The student–staff partnerships discussed in the chapter are therefore more of a three-way partnership, which start with staff and students, but aim eventually to include partners outside of academia. Tangible outputs are a useful and important part of distinguishing these partnerships from industry-led workshops, careers sessions and other sessions that students may already attend.
•This chapter focuses predominantly on the hard sciences, but, as a potential benefit I see wider applicability in the social sciences that goes some way to solving the challenge of the potentially narrow appeal of research-led partnerships involving industry. How, for example, might a religious studies student benefit from an industry partnership? Do such students find themselves dissuaded from taking part in research-based education when the outputs that researchers in their field produce tend to be abstract, esoteric publications? How can industry help all students to learn skills that will help them with their degree and career plans? The danger is that certain disciplines may feel alienated, or disinclined to develop such partnerships due to a perceived lack of relevance to their discipline, or a lack of confidence in finding ways of making them relevant.

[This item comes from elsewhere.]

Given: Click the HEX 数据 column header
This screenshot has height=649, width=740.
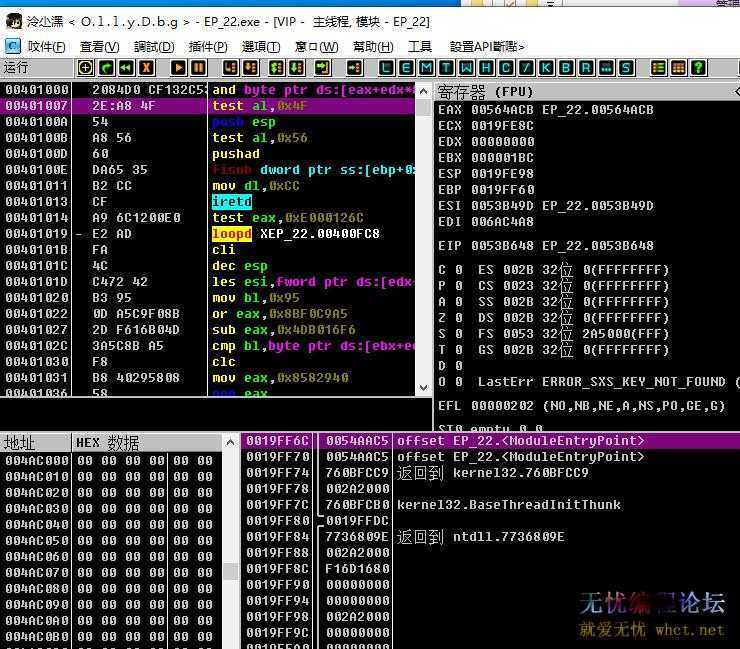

This chapter focuses less on the outputs themselves, and more on the process by which these are reached (e.g. the gamification of the research process). While this area does require some technical knowledge, industry could provide these skills on a rudimentary basis to many types of students. Judging the success of a partnership on the skills, as opposed to the final output itself, would be a good hook for making the idea of industry partnerships applicable more widely to different students in disciplines that do not engage with industry in the same way that students in the sciences or engineering disciplines might.
•The traditional relationship between staff and students needs to change. This principle resonates with the skills created by student–staff partnerships in many ways. First, certain skills will be unavailable to both staff and students if the boundaries are not probed. How, for example, will students learn to write academic publications, understand the underlying rules about journal selection, write for appropriate audiences and develop advanced referencing skills if staff are hesitant about working in exactly these skills together with their students? Furthermore, academics will learn valuable editing and collaborative skills from joint-authored work that they would not necessarily access when working with other staff. Creativity in publications stems from experimentation in style and structure, and involving multiple student authors will inevitably lead to research that is different, both theoretically and structurally. A good example of this is:
Cook, I. J., Hawkins, H., Sacks, S., Rawling, E., Griffiths, H., Swift, D., Evans, J., Rothnie, G., Wilson, J., Williams, A., et al. (2011). Organic public geographies: ‘making the connection’. Antipode 43(3), 909–26.